# Mercury 25hp clamp bracket screw



## lawnservice321 (May 23, 2010)

I'm looking for a thumb screw for the transom clamp bracket if anyone has one or knows where to get one for a good price. The motor is a 96' 25hp short shaft manual start
thanks


----------



## DuckNut (Apr 3, 2009)

Any marine junkyard


----------



## Brett (Jul 16, 2008)

Here's your part number, now you just have to do some price searching

http://www.crowleymarine.com/mercury-outboard/parts/368_180.cfm

I've had to replace a few over the years.
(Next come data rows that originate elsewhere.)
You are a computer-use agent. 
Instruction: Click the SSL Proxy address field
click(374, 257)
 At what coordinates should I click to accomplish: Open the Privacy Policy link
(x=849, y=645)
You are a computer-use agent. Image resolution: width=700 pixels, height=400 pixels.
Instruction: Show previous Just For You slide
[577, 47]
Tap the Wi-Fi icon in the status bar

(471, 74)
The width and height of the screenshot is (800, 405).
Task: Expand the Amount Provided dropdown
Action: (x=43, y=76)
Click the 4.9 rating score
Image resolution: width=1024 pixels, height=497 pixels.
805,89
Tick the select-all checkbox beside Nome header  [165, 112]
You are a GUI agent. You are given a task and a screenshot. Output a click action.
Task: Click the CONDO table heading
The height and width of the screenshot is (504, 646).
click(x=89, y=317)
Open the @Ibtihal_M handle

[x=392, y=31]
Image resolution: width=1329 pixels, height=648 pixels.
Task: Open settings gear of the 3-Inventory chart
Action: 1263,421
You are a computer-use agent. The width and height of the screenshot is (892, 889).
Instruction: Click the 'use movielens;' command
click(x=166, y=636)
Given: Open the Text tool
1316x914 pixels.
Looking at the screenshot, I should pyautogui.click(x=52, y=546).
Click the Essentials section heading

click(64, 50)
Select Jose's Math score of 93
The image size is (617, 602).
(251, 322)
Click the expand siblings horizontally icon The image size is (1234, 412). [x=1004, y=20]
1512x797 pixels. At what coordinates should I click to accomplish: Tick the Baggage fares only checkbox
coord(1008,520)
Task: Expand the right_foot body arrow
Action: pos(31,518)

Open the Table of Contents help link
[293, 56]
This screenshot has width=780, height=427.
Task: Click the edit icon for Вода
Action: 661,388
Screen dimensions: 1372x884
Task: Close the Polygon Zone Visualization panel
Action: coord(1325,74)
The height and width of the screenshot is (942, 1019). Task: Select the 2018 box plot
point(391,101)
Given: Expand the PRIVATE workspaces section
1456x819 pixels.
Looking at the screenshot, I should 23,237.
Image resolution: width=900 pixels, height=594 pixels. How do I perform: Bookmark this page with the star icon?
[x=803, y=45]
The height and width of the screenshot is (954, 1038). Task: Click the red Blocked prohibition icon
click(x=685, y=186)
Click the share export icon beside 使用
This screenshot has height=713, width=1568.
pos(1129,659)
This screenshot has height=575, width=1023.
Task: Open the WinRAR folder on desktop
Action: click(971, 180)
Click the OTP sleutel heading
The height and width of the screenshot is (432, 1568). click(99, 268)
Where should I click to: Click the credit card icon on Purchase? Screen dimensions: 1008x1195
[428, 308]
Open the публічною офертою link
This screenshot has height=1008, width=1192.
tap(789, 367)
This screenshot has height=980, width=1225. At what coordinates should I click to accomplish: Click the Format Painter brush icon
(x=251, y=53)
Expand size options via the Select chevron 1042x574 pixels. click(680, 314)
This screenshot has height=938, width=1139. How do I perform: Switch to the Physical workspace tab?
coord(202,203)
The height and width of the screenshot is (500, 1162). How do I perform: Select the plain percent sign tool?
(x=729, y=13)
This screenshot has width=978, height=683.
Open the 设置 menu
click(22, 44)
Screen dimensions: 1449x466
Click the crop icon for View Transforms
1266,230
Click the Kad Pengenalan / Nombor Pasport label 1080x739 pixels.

Easy repair.


----------



## lawnservice321 (May 23, 2010)

thanks for that, 25$ is the cheapest i've seen so far.


----------



## noeettica (Sep 23, 2007)

Unfortunate but true !

I just payed $45.00 for 2 screws and a decal for a 6 Hp Yamaha


----------



## lawnservice321 (May 23, 2010)

Yes i've noticed all the websites want at least 10$ for shipping so i'm looking at about $35 for one thumb screw! lol I dont think there is a marine junkyard around here anywhere.


----------



## lawnservice321 (May 23, 2010)

I'm still looking for the thumb screw if anyone has any more sources on where to get one. thanks


----------



## lawnservice321 (May 23, 2010)

Nevermind, I just called boats.net and got it for $23 shipped to my door. Thanks


----------